I WISH to express my disappointment with Emmanuel Milingo, the former Catholic Archbishop of Lusaka, Zambia, for scandalising the church by his recent public persistence in trying to persuade the Vatican to allow priests to marry.
fy>Celibacy is a time-honoured tradition that has been embraced and guarded by the Catholic Church for centuries as a brilliant jewel.
The Second Vatican Council confirmed that the Christian priesthood can be understood only in the light of the newness of Christ, the Supreme Pontiff and eternal priest, who instituted the priesthood of the ministry as a real participation in His own unique priesthood.
To share authentically in the ministerial priesthood of Christ means to devote one’s entire life to the faith while sharing with Christ his very condition of living.

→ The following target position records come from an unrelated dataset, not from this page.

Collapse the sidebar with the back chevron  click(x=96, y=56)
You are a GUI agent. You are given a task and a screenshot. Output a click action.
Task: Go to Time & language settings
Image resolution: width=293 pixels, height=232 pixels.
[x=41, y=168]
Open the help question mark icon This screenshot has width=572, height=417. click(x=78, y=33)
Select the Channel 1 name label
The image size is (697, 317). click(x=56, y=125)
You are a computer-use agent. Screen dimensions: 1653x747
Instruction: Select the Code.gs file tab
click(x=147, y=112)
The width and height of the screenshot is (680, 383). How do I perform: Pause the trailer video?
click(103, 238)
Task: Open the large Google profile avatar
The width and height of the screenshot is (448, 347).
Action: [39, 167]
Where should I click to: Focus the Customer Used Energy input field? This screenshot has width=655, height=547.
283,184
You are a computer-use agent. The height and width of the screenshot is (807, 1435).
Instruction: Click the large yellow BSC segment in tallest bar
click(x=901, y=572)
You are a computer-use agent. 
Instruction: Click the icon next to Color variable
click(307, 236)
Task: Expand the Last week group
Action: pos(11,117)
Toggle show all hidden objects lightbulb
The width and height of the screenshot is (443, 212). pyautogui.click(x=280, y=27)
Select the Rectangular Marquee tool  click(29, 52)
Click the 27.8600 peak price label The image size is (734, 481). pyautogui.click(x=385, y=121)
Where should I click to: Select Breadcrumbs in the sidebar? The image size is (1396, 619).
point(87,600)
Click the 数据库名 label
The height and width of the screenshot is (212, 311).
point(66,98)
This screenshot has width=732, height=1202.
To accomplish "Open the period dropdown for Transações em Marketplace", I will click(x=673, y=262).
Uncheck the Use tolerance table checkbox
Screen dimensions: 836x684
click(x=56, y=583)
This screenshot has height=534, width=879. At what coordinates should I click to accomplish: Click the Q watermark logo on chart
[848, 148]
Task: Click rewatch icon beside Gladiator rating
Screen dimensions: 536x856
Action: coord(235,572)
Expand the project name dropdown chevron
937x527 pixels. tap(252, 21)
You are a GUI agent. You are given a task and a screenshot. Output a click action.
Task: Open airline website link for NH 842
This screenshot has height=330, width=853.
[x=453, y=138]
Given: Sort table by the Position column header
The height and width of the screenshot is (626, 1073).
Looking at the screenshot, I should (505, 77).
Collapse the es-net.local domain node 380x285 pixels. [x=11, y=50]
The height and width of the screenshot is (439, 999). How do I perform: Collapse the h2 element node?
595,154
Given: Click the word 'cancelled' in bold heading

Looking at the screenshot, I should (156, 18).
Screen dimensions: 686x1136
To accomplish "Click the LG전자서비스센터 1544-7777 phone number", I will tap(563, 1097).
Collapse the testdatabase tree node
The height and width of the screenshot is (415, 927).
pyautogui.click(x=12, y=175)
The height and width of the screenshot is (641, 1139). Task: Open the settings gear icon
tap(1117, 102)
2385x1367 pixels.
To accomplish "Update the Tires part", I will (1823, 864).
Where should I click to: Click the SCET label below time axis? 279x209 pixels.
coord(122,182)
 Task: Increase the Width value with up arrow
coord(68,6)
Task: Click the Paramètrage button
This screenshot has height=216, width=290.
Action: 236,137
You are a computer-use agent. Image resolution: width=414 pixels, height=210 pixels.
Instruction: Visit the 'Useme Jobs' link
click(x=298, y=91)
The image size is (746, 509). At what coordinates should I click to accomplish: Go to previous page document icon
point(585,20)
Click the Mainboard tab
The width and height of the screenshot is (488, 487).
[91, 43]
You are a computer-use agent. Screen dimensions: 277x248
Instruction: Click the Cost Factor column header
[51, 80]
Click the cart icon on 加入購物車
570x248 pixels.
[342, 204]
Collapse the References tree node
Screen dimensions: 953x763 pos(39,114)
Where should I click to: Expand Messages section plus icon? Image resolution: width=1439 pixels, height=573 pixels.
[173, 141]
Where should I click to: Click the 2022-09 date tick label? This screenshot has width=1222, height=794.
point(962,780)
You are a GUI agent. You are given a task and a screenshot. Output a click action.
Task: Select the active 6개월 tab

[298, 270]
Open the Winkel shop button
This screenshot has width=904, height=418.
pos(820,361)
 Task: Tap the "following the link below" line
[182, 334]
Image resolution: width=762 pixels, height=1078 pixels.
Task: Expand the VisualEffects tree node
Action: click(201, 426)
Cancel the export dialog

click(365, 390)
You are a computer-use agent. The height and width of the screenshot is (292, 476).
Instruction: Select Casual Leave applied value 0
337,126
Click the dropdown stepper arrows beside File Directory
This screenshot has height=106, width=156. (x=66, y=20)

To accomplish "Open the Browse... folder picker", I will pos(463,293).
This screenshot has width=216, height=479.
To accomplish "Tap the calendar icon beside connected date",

Indeed Jesus promised a more abundant recompense to anyone who should leave home, family, wife and children for the sake of the Kingdom of God (Luke 18: 29-30).
There is ample evidence in the words of Jesus and St Paul (Matt xix 12; Cor, vii, 7-8 and 32-35) for looking upon virginity as the higher call, and by inference, as the condition befitting those who are set apart for work of the ministry.
In the words of Pope John Paul II: “The value of celibacy as a complete gift of self to the Lord and his church must be carefully safeguarded…The life of chastity, poverty, and obedience willingly embraced and faithfully lived confutes the conventional wisdom of the world and challenges the commonly accepted vision of life.”
Allowing Roman Catholic priests to marry might resolve the priest shortage but would create new and equally serious problems.
Married priests divert their attention away from their parishes to their wives and children, assuring their care and education. In addition, a priest with a family is more difficult to move to a different parish.